** REQUIREMENT **
Transcribe every line of the records below verbatim, preserving all characters, spacing, and line breaks.

** SUPPLIED RECORDS **

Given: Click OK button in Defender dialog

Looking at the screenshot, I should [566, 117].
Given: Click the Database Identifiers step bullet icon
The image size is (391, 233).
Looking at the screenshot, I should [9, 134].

** REPLY TO THE EXERCISE **
Given: Click OK button in Defender dialog

Looking at the screenshot, I should [566, 117].
Given: Click the Database Identifiers step bullet icon
The image size is (391, 233).
Looking at the screenshot, I should [9, 134].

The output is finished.